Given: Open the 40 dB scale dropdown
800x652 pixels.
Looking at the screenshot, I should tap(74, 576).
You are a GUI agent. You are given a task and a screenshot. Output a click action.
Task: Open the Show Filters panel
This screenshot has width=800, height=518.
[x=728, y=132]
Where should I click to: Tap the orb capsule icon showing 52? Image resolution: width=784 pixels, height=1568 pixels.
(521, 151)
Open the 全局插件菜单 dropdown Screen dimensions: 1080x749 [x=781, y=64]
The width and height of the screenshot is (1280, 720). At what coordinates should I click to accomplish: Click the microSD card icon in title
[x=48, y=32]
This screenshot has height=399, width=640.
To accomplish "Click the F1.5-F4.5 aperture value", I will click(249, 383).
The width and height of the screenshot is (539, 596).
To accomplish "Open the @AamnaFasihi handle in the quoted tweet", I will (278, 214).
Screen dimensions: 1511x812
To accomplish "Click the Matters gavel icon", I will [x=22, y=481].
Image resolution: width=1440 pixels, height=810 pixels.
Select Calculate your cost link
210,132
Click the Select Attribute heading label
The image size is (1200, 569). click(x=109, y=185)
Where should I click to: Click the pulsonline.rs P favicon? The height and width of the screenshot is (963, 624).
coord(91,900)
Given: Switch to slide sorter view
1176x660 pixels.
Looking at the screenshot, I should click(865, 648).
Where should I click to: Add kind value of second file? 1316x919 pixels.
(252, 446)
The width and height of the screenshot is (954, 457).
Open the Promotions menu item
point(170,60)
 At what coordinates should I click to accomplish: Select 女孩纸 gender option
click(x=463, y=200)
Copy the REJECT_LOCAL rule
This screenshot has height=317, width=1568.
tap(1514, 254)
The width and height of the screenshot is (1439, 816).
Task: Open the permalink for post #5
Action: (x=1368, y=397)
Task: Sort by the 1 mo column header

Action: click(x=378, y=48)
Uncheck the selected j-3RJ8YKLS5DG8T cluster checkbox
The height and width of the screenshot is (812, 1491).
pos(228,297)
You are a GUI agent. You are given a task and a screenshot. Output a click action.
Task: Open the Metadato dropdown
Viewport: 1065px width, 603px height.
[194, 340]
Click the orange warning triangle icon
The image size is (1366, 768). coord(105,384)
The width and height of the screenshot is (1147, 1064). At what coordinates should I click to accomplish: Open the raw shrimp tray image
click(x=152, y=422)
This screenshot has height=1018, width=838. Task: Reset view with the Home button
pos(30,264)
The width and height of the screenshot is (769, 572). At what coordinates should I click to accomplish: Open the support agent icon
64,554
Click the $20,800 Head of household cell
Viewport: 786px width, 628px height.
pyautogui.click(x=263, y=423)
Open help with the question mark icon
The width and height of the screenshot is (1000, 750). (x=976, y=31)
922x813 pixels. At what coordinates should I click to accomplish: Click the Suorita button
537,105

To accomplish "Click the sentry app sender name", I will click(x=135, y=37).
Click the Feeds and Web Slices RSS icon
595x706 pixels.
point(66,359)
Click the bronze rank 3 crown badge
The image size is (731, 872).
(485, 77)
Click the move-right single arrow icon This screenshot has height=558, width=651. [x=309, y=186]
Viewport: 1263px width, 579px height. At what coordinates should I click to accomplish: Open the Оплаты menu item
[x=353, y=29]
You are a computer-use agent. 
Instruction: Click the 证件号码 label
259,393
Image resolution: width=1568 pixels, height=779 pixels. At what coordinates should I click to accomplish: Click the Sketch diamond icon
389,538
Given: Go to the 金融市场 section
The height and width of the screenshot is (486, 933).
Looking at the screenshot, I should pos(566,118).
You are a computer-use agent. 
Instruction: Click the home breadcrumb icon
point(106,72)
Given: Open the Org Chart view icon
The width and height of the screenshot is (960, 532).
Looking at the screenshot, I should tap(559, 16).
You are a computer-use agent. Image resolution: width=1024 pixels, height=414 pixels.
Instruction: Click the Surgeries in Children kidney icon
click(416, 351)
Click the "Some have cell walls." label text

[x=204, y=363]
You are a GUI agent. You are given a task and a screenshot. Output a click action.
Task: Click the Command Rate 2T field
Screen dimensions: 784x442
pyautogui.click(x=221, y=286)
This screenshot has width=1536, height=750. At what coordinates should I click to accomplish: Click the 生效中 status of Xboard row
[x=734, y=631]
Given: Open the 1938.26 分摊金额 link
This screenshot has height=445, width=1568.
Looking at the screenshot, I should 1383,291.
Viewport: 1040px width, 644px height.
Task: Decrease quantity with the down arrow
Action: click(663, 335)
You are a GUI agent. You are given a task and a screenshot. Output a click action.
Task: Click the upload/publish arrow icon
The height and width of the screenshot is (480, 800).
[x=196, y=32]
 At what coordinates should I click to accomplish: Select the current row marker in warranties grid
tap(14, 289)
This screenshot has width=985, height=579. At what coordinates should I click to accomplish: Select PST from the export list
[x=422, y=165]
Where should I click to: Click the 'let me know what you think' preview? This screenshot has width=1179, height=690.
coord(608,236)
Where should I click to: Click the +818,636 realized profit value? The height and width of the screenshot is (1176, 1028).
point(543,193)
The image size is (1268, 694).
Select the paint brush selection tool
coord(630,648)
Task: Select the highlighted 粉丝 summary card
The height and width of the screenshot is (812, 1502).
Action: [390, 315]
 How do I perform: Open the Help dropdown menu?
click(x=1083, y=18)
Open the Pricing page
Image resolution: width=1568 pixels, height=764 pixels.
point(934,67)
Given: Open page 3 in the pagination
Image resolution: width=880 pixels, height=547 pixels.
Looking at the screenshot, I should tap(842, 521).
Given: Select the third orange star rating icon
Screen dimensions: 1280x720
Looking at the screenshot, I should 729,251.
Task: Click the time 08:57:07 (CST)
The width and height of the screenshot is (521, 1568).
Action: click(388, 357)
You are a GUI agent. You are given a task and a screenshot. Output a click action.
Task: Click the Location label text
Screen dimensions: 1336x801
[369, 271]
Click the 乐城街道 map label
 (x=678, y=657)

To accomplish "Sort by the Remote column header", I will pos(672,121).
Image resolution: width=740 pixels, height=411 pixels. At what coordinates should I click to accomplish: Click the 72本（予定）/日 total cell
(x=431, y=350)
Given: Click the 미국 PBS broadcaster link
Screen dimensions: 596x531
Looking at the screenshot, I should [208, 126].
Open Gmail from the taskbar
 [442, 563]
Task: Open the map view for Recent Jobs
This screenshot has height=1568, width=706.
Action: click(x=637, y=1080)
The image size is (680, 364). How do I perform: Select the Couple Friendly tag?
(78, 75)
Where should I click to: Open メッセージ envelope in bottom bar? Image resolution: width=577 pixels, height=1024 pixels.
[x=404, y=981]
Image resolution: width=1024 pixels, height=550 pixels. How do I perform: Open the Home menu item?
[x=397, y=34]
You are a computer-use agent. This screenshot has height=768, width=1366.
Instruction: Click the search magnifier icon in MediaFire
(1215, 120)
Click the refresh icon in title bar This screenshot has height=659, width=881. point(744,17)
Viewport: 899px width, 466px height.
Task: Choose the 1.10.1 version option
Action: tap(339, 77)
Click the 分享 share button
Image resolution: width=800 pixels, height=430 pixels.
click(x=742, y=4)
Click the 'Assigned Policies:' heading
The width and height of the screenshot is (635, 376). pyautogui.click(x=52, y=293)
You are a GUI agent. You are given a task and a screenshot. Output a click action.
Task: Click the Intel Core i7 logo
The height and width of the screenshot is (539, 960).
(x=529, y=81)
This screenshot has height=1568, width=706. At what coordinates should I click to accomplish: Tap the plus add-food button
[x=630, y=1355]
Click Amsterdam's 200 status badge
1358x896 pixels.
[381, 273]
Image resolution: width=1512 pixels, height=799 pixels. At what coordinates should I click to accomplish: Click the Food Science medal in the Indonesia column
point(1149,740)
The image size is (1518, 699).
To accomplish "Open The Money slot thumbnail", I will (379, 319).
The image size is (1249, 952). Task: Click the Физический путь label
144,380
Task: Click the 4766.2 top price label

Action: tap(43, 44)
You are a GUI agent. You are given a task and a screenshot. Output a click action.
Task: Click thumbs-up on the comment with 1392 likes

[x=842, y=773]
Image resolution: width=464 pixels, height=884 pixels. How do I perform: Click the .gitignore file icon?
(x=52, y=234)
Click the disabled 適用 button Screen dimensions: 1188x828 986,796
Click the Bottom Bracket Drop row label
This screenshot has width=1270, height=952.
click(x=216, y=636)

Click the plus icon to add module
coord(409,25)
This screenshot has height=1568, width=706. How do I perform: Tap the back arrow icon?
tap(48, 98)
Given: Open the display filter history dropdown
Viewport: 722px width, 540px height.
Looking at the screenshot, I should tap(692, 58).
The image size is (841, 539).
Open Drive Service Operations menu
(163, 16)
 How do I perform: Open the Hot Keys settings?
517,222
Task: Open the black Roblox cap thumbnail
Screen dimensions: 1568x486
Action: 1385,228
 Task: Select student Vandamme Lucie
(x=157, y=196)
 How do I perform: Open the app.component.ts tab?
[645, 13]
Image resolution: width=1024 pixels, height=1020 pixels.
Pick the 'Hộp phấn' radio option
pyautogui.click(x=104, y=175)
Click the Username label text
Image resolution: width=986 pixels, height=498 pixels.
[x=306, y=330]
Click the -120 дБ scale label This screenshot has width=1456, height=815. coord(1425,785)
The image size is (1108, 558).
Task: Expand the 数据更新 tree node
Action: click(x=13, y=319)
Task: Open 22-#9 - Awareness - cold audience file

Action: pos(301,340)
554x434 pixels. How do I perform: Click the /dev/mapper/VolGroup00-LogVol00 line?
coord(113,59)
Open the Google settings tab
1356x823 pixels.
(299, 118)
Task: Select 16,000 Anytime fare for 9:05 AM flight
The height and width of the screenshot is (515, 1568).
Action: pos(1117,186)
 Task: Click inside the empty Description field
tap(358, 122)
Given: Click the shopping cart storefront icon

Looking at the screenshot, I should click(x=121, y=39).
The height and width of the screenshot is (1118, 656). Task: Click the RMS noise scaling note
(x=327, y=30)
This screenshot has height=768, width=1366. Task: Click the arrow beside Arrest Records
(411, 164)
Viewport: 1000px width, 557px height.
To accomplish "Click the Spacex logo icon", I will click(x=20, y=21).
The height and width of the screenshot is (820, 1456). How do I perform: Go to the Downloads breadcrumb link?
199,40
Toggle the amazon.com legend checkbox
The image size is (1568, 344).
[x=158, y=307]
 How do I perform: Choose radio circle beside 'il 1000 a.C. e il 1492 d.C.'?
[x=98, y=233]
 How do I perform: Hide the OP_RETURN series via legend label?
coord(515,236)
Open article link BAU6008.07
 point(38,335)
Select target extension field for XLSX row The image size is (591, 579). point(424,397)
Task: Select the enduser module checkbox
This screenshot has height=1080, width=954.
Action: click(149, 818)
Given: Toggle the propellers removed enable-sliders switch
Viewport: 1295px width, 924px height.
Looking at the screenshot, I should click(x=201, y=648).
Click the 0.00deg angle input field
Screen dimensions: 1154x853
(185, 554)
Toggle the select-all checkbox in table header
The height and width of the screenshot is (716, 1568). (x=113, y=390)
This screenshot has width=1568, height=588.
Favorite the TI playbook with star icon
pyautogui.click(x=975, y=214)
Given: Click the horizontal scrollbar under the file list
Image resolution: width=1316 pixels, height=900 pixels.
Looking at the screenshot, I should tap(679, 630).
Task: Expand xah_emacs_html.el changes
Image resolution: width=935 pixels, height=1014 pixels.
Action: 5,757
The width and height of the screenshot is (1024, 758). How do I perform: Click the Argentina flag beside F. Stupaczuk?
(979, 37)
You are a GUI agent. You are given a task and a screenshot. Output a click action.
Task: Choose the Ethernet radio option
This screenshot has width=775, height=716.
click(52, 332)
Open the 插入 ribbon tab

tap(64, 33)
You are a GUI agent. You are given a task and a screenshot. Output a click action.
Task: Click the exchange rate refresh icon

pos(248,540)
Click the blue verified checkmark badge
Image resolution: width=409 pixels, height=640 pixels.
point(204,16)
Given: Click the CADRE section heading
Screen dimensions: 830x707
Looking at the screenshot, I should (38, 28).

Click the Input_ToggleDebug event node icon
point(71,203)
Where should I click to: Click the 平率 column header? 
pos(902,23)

Required action - Taking the records above, retype every line from the one with "Toggle the amazon.com legend checkbox" down to the one with "Select target extension", exactly and with nothing else.

Answer to this exercise -
Toggle the amazon.com legend checkbox
The image size is (1568, 344).
[x=158, y=307]
 How do I perform: Choose radio circle beside 'il 1000 a.C. e il 1492 d.C.'?
[x=98, y=233]
 How do I perform: Hide the OP_RETURN series via legend label?
coord(515,236)
Open article link BAU6008.07
 point(38,335)
Select target extension field for XLSX row The image size is (591, 579). point(424,397)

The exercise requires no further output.